Binface promotes electoral participation, and has adopted the slogan "Make Your Vote Count". He originally stood as an independent, but his affiliation since 2023 has been to the Count Binface Party.

== Creation ==

Binface was created by Jon Harvey, who had previously performed as Lord Buckethead against Theresa May at the 2017 general election. After the filmmaker Todd Durham, who owned the rights to the Buckethead character from his 1984 film Hyperspace, asserted ownership and took over the character, Harvey introduced Count Binface, standing against the prime minister, Boris Johnson, in Uxbridge and South Ruislip at the 2019 general election. The Buckethead character's new performer, David Hughes, publicly endorsed Binface as "the true heir to the Buckethead throne". Harvey, who rarely gives interviews out of character, has said that "My job is to celebrate and defend the wonders of British democracy".

== Character ==

Count Binface is an "intergalactic space warrior" in a black-and-grey uniform, with a long silver cape and a helmet shaped like a dustbin with a glowing strip in place of eyes. He describes himself as the leader of the Recyclons from the planet Sigma IX, and claims to be over 5,900 years old.

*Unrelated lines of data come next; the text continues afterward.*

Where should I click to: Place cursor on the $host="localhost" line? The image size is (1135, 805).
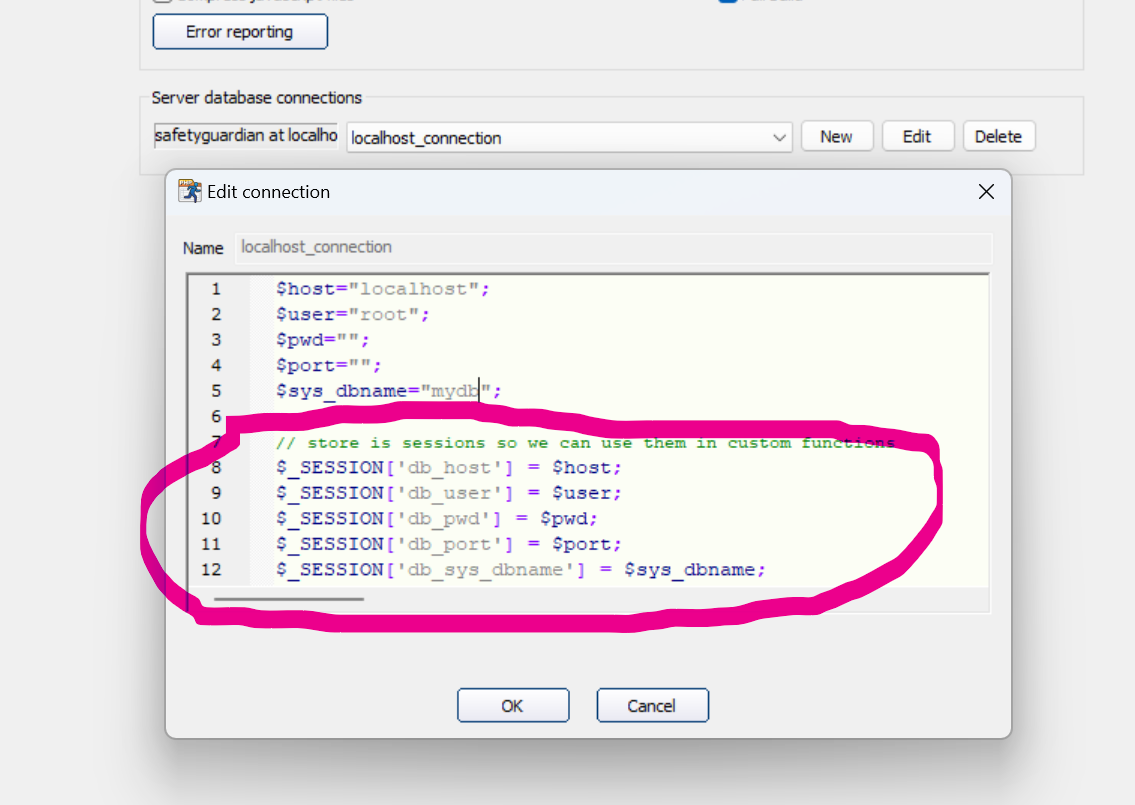(384, 289)
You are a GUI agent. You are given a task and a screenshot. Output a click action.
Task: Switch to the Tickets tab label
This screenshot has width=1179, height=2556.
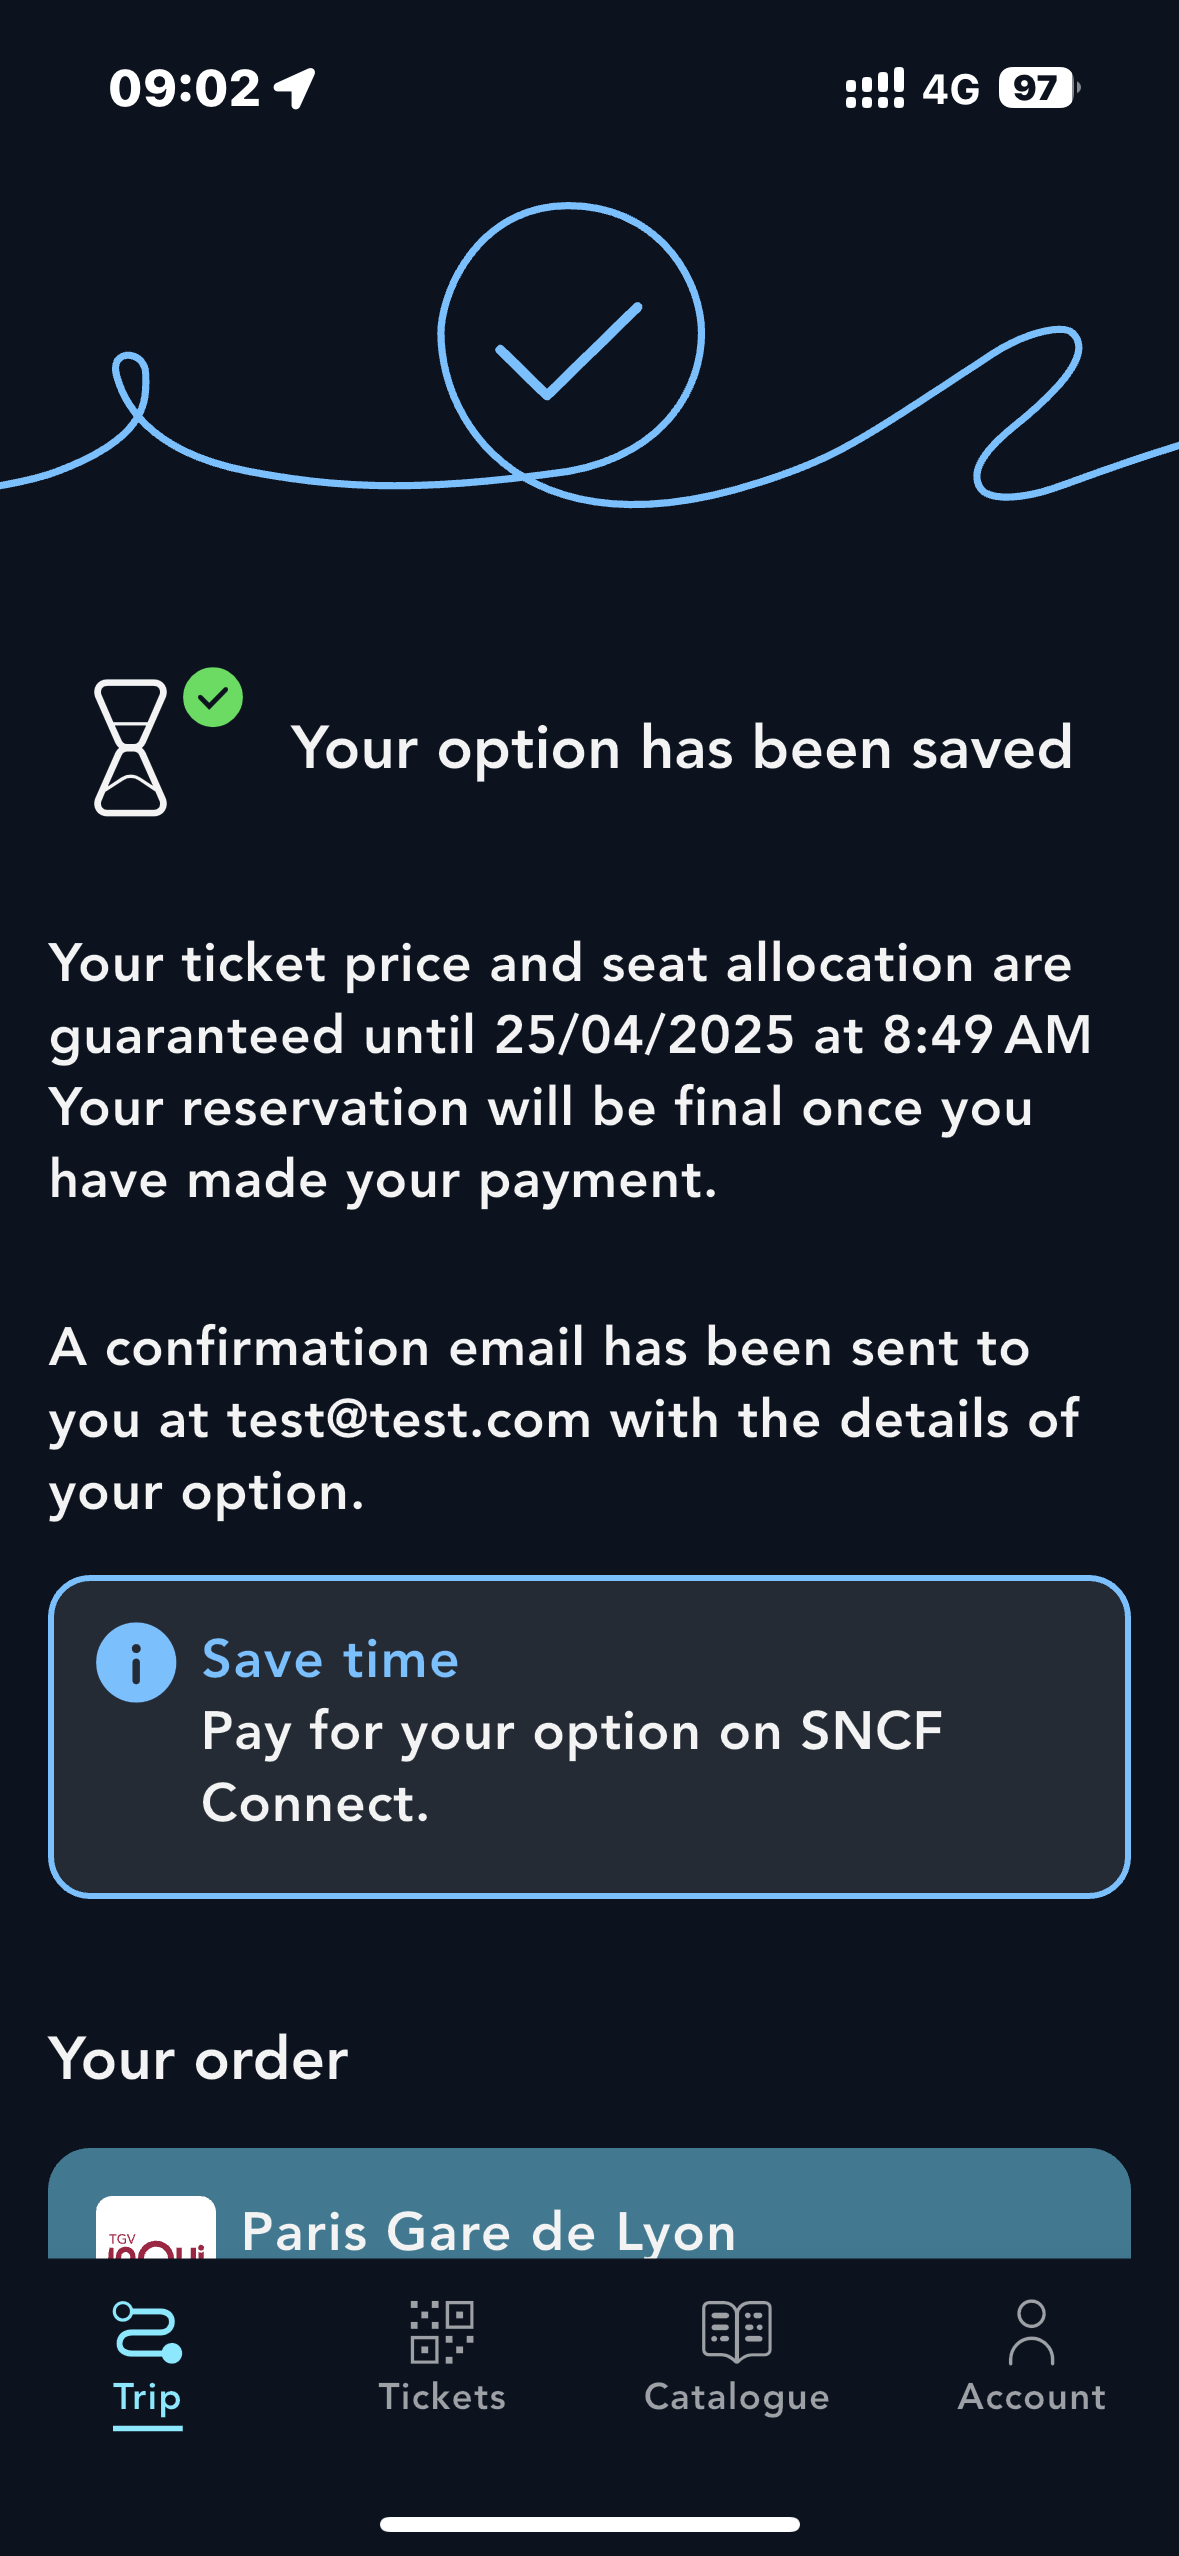[x=441, y=2397]
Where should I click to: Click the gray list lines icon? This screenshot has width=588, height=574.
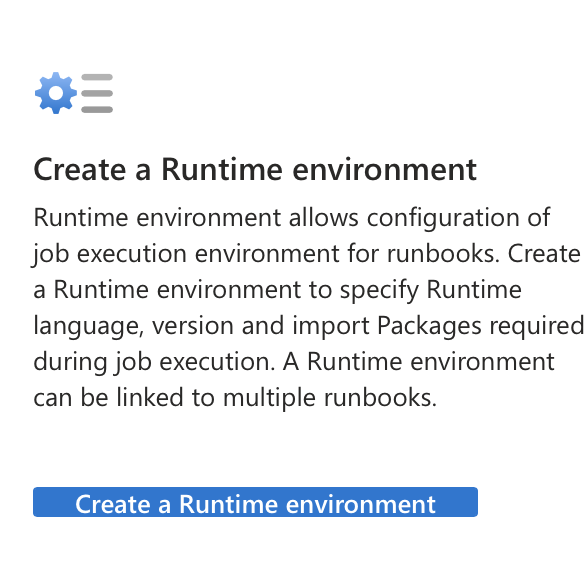coord(97,93)
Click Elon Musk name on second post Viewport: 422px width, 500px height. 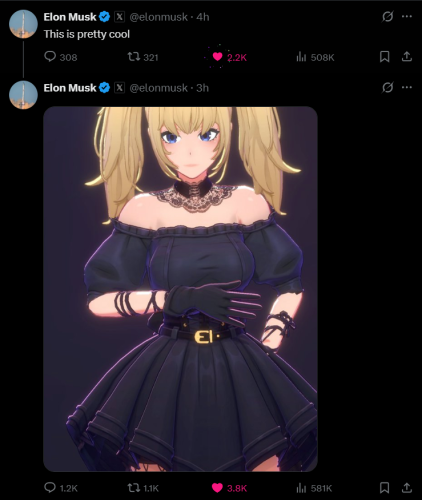(70, 88)
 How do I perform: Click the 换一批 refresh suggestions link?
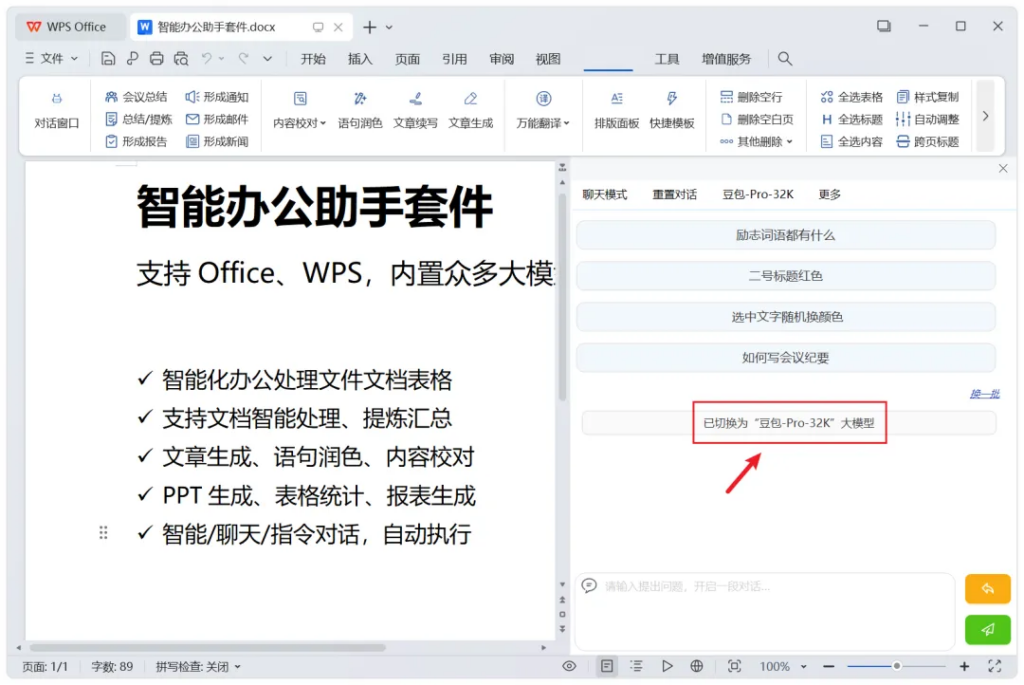click(984, 394)
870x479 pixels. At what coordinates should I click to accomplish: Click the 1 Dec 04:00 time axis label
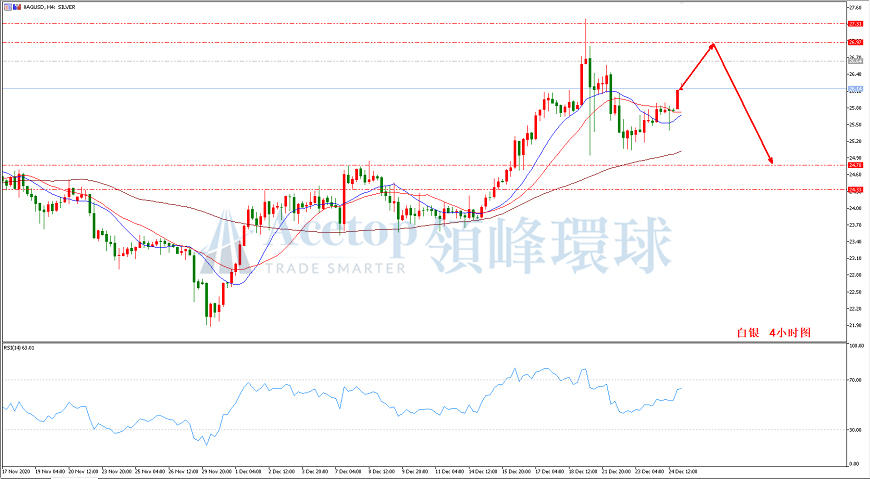248,471
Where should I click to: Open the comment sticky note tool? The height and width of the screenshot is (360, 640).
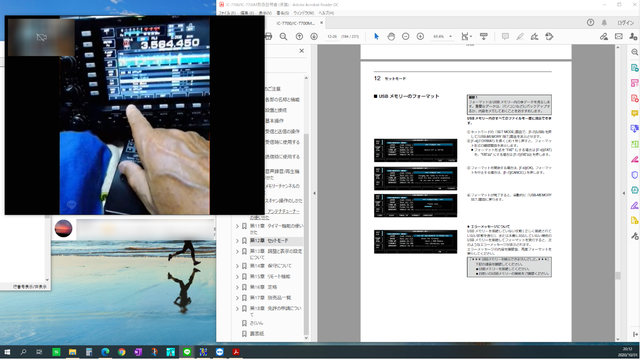[x=505, y=36]
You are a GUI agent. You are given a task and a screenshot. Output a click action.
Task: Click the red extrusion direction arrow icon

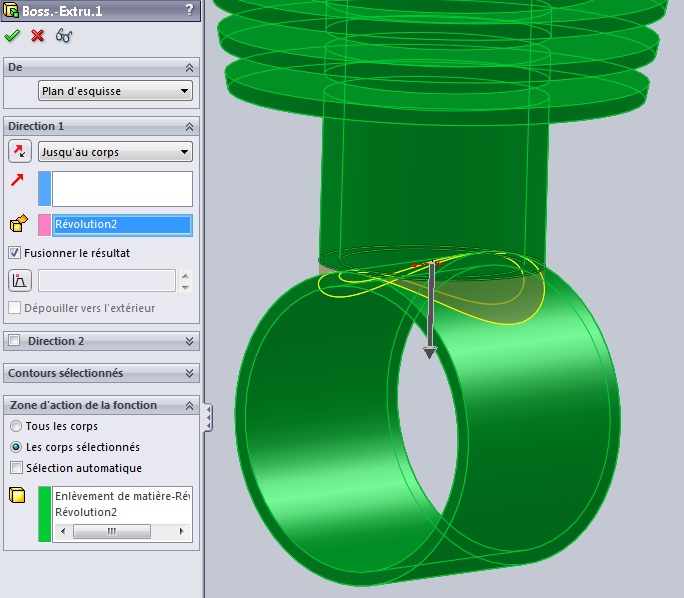17,181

Binface named his second-in-command as "General Waste".

In an appearance on the BBC's Newsnight on 8 July 2026, when asked by the presenter Paddy O'Connell to remove his mask, Harvey said that "nobody wants to know" what is underneath a Recyclon's helmet, describing it as "absolutely putrefying". In 2026 he appeared in an episode of the television drama series Industry, as a candidate in a general election. His candidacy in the 2026 Clacton by-election, against Nigel Farage, gained global media attention.

Binface claims to master 7 million forms of communication, and recounted to The Londonist how he had strategically chosen to converse with Boris Johnson during the 2019 London Mayoral election in a language he was certain would be understood. After greeting each other in Latin, Binface quoted Julius Caesar — "the die is cast" – but which Boris had misinterpreted that he was destined for a long period of political power. Binface set off in a stream of Homeric Greek in an episode of The Rest is Politics podcast.

== Other ventures ==
Binface has made numerous appearances other than as a political candidate, at debates and open fora: he was invited to participate in an Oxford Union debate in 2024, where he wrapped up a debate against the motion "This House Would Fake it Til You Make It", and was interviewed by the zoologist Jules Howard at the Cheltenham Literature Festival about apes and procreation, and by the comedian Richard Herring in July 2026 for his podcast in advance of the Clacton by-election.

Binface also performs comedy shows; his first national tour was in the autumn of 2024. His July 2026 show in London's Museum of Comedy, entitled "A (Moral) Victory Rally", sold out. In August 2026, he performed a one-off show, Face of the Establishment, at the Pleasance Dome as part of the Edinburgh Festival Fringe.

In August 2026 a 72-page Count Binface comic book was released by British independent graphic novel publisher SelfMadeHero. With almost 40 artists, writers and cartoonists, contributors included Bryan Talbot, Dave McKean, and Steven Appleby. The publisher, which was considering a second print run, said pre-sale orders of the book "had gone through the roof".

== Elections ==

=== 2019 general election ===
Count Binface declared a suite of "fully costed" policies, which included abolishing the House of Lords — a pledge he had likewise made in 2017 as Lord Buckethead — and bringing back Ceefax, the teletext service — a pledge he had first made in 2017. The same platform included "the nationalisation of Adele and so on."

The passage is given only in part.